Preparing Your Garden For Winter

[Music] This time of year is usually considered a
quiet time for gardeners but there are plenty of essential jobs
to keep us busy. We’ll take you through some of the most important. It can be tempting to let nature take
its course and leave dead or dying plants where they are, and clear up what’s left of them in the spring, but by doing so you be lending a helping hand to many pests. Slugs and snails for example will
happily feast on this material, giving them a head start on damaging
precious seedlings next spring. Other pests will overwinter on organic
debris so by removing the dead material it
removes their habitat, leaving the soil exposed so that winter
weather and predators such as birds can naturally keep them in
check. Most of this material can be composted, turning this season’s waste into next
season’s organic matter. Diseased material should be removed
promptly at any time of the year, and this is no exception. Doing so
reduces the chance of spreading diseases, especially ones such as blight and club
root. Diseased material should be disposed of through municipal green waste collections where they exist as these use heat to break down the
material. Alternatively, you can burn them at home. It’s also a good time of year to tackle
those perennial weeds and other unwanted plants which are
prolific spreaders, like ivy, or self-seeders like poppies. Dig them, pull them,
or chop them, taking care to remove as much of the stems
and roots as you can. Doing this now will weaken the plants,
making them more susceptible to winter weather By the time spring comes, it will be
easier to see which ones still need your attention.
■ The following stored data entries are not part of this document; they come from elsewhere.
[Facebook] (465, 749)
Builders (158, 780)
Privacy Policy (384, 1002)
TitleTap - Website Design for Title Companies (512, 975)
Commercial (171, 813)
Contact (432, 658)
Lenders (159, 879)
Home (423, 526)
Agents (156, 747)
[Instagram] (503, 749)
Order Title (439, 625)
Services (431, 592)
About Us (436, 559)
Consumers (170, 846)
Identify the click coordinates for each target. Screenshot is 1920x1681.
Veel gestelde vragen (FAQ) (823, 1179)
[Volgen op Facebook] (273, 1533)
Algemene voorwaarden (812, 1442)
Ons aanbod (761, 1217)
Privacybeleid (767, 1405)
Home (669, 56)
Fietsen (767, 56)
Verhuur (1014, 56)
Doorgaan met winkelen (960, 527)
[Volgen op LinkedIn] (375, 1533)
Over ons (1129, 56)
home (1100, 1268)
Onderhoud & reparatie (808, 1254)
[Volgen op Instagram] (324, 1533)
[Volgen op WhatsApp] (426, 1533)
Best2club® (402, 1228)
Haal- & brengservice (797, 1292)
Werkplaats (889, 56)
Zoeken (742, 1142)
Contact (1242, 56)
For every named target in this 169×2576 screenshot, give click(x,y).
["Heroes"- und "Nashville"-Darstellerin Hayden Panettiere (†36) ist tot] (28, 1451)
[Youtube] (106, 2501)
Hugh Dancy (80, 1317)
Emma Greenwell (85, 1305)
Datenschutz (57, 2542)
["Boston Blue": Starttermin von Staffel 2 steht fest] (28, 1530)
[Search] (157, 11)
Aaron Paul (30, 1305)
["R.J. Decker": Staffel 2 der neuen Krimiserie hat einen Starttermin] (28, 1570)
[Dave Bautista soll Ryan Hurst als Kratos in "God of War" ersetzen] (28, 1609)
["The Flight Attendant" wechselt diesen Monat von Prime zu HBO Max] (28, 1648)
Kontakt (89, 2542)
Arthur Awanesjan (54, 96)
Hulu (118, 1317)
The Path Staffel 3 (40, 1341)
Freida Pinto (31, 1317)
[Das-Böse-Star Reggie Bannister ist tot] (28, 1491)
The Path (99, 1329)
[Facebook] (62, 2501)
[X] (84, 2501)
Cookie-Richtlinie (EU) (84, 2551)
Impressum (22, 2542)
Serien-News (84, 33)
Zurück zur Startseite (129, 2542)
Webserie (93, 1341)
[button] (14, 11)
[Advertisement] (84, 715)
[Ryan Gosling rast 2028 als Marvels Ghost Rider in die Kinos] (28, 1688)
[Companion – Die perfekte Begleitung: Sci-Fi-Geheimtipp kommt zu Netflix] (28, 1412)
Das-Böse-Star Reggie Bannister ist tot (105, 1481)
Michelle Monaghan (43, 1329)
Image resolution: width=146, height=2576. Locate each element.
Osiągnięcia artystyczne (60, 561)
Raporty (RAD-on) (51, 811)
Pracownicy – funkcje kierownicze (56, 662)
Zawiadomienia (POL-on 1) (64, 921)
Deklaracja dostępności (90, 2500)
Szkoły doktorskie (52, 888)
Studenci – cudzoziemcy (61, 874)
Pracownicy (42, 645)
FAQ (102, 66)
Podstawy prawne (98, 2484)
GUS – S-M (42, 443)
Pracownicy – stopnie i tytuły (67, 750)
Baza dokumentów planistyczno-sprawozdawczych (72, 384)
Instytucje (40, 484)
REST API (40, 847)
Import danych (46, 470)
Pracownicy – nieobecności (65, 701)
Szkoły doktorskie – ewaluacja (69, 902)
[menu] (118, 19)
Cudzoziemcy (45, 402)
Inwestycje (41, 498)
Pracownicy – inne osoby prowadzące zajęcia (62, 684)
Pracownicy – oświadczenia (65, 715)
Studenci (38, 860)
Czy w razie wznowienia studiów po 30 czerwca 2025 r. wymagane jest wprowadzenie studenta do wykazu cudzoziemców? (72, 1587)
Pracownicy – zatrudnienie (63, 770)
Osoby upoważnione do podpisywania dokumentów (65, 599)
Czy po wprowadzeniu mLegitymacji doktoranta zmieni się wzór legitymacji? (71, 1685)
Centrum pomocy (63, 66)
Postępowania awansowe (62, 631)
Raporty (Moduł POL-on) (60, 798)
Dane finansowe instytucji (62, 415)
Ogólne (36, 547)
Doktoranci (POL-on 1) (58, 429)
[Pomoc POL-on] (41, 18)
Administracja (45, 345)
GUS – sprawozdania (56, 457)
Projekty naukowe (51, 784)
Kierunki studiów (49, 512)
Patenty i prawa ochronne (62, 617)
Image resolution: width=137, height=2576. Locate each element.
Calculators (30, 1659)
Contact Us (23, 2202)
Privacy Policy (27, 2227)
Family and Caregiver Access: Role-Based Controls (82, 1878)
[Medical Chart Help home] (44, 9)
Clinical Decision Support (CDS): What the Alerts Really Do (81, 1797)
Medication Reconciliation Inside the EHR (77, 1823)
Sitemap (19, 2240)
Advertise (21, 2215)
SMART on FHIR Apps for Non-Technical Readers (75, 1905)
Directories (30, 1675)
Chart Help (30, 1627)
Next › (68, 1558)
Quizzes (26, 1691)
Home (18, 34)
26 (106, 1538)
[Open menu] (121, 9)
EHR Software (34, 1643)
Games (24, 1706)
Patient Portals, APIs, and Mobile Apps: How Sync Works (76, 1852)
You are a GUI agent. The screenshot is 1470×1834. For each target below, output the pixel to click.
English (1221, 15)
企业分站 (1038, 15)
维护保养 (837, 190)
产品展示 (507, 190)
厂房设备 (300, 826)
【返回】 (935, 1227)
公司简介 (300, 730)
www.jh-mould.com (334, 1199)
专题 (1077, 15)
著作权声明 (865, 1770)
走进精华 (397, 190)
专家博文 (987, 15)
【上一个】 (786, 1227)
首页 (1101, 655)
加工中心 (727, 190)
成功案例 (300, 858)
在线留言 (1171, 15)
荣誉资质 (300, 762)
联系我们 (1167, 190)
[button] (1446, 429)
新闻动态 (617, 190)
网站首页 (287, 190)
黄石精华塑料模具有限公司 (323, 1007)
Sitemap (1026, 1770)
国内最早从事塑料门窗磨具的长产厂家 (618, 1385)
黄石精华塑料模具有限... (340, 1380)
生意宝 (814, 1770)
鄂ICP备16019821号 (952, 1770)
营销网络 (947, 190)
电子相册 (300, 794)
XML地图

As with diseased material, avoid
composting perennial weeds, and burn them instead. Current gardening wisdom is not to be
too tidy however. Make sure there are areas of your garden
where predators can overwinter, such as a bug hotel, and it’s okay to
leave some crops in the ground to self-seed to provide food for beneficial insects
and animals, and to ensure there are some early flowers in your garden in the
spring to provide an early source of nectar. Burning garden waste which cannot be composted or put to other good use can still provide a valuable product for your garden – ash. And a fire will give you great satisfaction to easily get rid of diseased and woody material and weeds. Wood ash, as opposed to coal ash, can be a
great addition to the garden. It contains potassium in the form of
potash, which is a vital nutrient for crops. Ash is alkaline, so take care when using
it on your soil Use small amounts in your compost,
especially if you compost lots of acidic material like citrus peel, or use it as a substitute for lime such
as adding to a bed where you’ll be growing brassicas to reduce the risk of club root. It is also an excellent supplement for fruiting plants, bushes and trees such as apples, raspberries and tomatoes. Most sheds and outbuildings will benefit from some maintenance and repair before the winter. Check for and fix any loose or rotten
boards, and make sure that door hinges are in good order to help eliminate drafts. Sharpen and oil the blades of gardening
tools. After a season of use, they can become dull and ineffective. Vegetable oil works just as well as more
expensive and less environmentally-friendly oils and it can also be rubbed into the wooden
handles of tools. Wash seed trays, pots, labels and other garden equipment and allow them to dry to avoid the
spread of molds before storing them. With weeds and all plants removed, it’s a
great time to dig over your plot, and incorporate organic matter such as
compost, ready for spring planting. The winter weather, particularly freezing and thawing action, will break down the organic matter kill overwintering pests, and will help
to break down heavy clay and improve its structure and drainage. Many fruit trees and bushes can be pruned now, so check which varieties you have and
the best way to care for them. Make sure that stakes and ties on existing
fruiting plants are in good condition, and tie in or stake new growth to prevent
it from being damaged by the wind. Pots and containers should be moved to
sheltered areas and if temperatures are regularly below
freezing in your location make sure they are raised off the ground and
wrapped in bubble wrap or sacking to prevent the pot from cracking. Other frost-sensitive plants can be put in a cold frame or glass house where they will stay until spring. And in many areas you are likely to have crops growing through the winter, such as oriental leaves, some root
vegetables or brassicas. Clear away leaves and other debris, check
netting is in good repair or install protection in the form of row
covers – see our video on extending the growing season for more details. At the end of the growing season it can
be tempting to leave the garden behind and retreat to the warmth of indoors. But, by tackling some of these tasks, you’ll be getting a headstart for the next season ready for the excitement of spring. [Music]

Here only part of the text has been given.